The Heavenly Frost Slash fractured into streams of harmless cold mist that dissipated against his scales. The remaining force—a mere five percent—he dismissed with a twist of his spear, scattering it into nothingness.
Silence held for a moment, broken only by the crackle of dying energy and the heavy breathing of the combatants.
Then, from the sidelines, whispers grew into murmurs of disbelief and admiration. Yao Xuan didn't need to hear the words to feel the shift in perception. This wasn't just blocking an attack; it was dissecting it, understanding its components, and countering with precision that spoke of deeper coordination than simple teamwork.
Wu Changkong observed all this, his expression unreadable but his eyes holding that particular intensity that meant he was fully engaged. As Gu Yue's remaining fireballs arced toward him, he didn't dismiss them with contempt but with efficiency—a flick of Frost Whisper, a conjured ice shield that absorbed the impacts with practiced ease.
But the distraction had served its purpose.
Xie Xie chose that moment to strike, his clones materializing from the interplay of light and shadow created by the elemental displays. The light dragon clone came high, the shadow dragon clone low, angles calculated to force impossible choices.

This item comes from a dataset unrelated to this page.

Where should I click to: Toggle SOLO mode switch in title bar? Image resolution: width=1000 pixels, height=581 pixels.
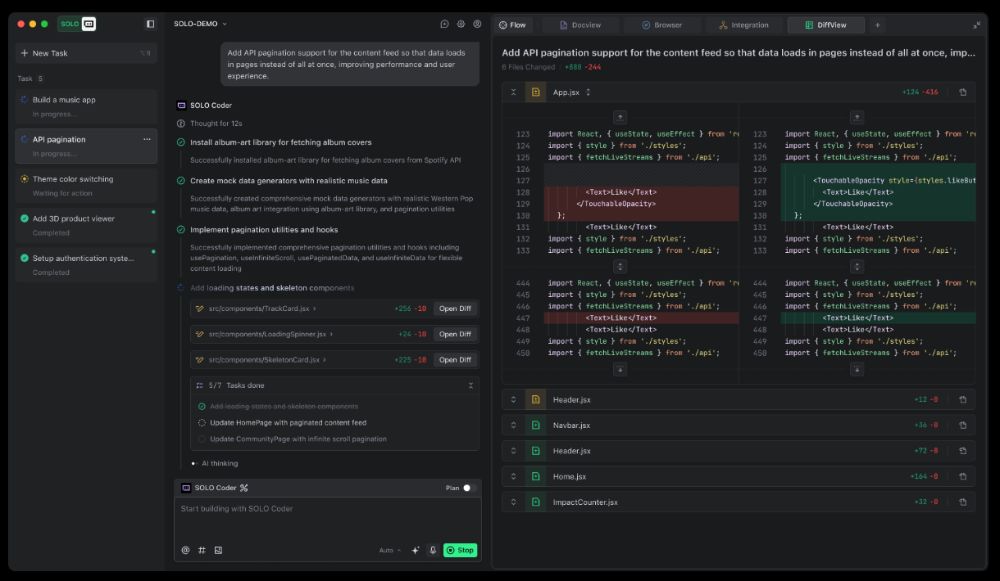81,24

Wu Changkong's response was teaching in motion. Rather than directly countering, he activated his second soul skill. "Frost Mist."
The temperature in a twenty-meter radius around him plummeted so sharply that the air itself seemed to crystallize. Xie Xie's clones, formed of soul power and intent, wavered, their edges blurring as the extreme cold disrupted their cohesion. The real Xie Xie, positioned for a follow-up strike, hissed as the cold penetrated even his agility-enhanced defenses, forcing him to retreat.

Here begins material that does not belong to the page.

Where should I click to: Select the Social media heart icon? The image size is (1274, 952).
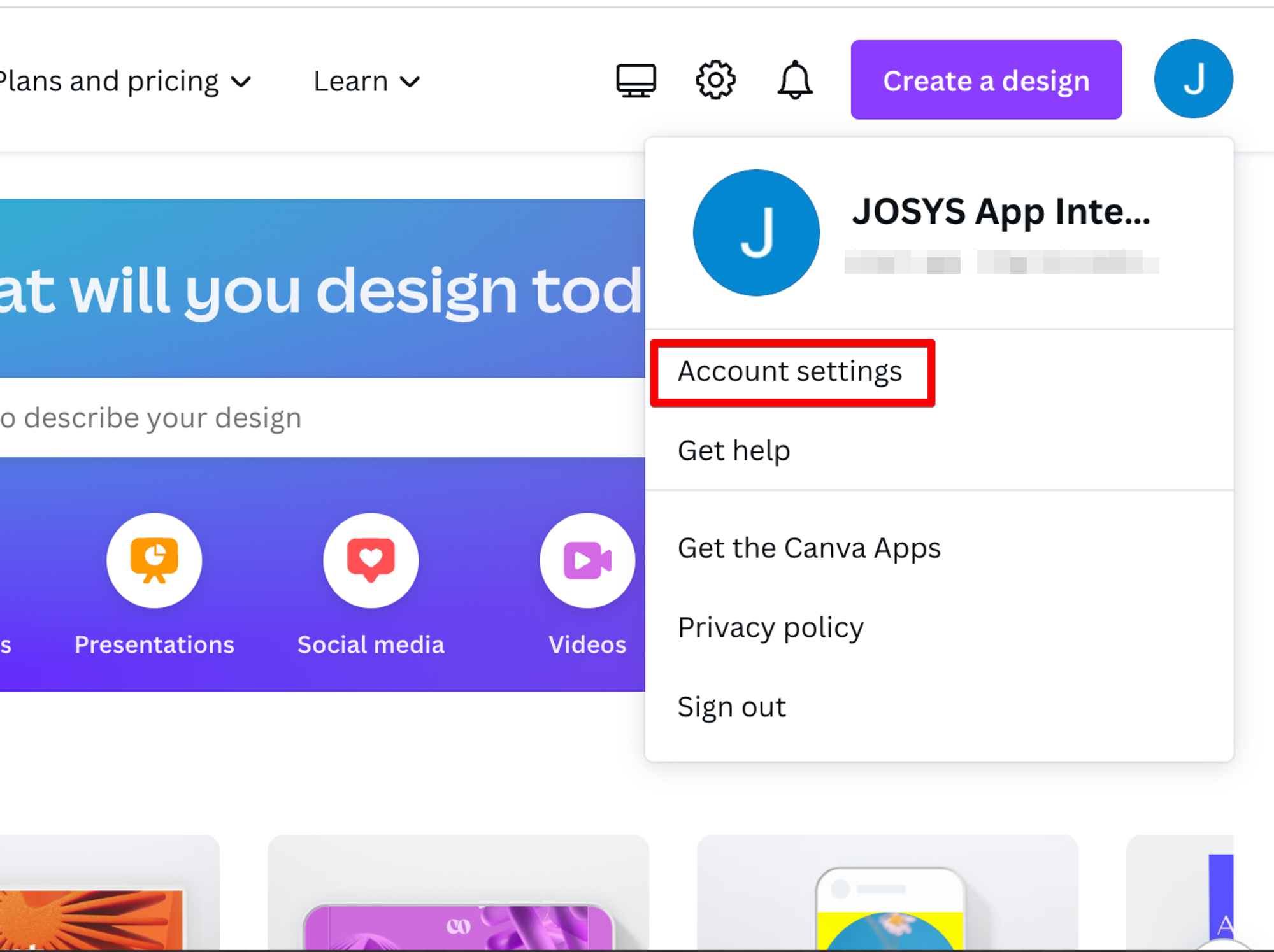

Wu Changkong didn't press the advantage. He stood at the center of his frozen domain, Frost Whisper held loosely but ready. "You understand the principle," he said, his voice carrying clearly. "But execution requires adapting to the opponent's adaptations."
He looked at Yao Xuan, then Gu Yue. "You countered my slash not with greater power, but with greater understanding. That is the Shrek way." His gaze swept over the panting team. "Now show me you can sustain that understanding under continuous pressure."
It wasn't a request.
Yao Xuan felt Gu Yue's hand brush his back briefly—not for support, but for synchronization. They shared a glance, and in that moment, no words were needed. They'd prepared for this. Trained for this.
Around them, their teammates reset formations. Tang Wulin's Blue Silver Grass spread across the floor again, not as barrier but as sensor network. Xu Xiaoyan positioned herself behind him, her ice affinity now working in counterpoint to Wu Changkong's frost rather than against it—using the existing cold to enhance her own control. Xie Xie vanished into the periphery, not to attack but to observe, to find patterns.
The real lesson was beginning.
And as Yao Xuan raised his spear, the ancestral dragon power within him humming in harmony with Gu Yue's silver dragon essence, he understood this wasn't just about passing an assessment. It was about proving that their bond—forged in trust, tempered in shared struggle—could become something greater than the sum of its parts.
The frost mist thickened around Wu Changkong. The arena waited.
And Yao Xuan smiled, not in triumph, but in anticipation of the challenge.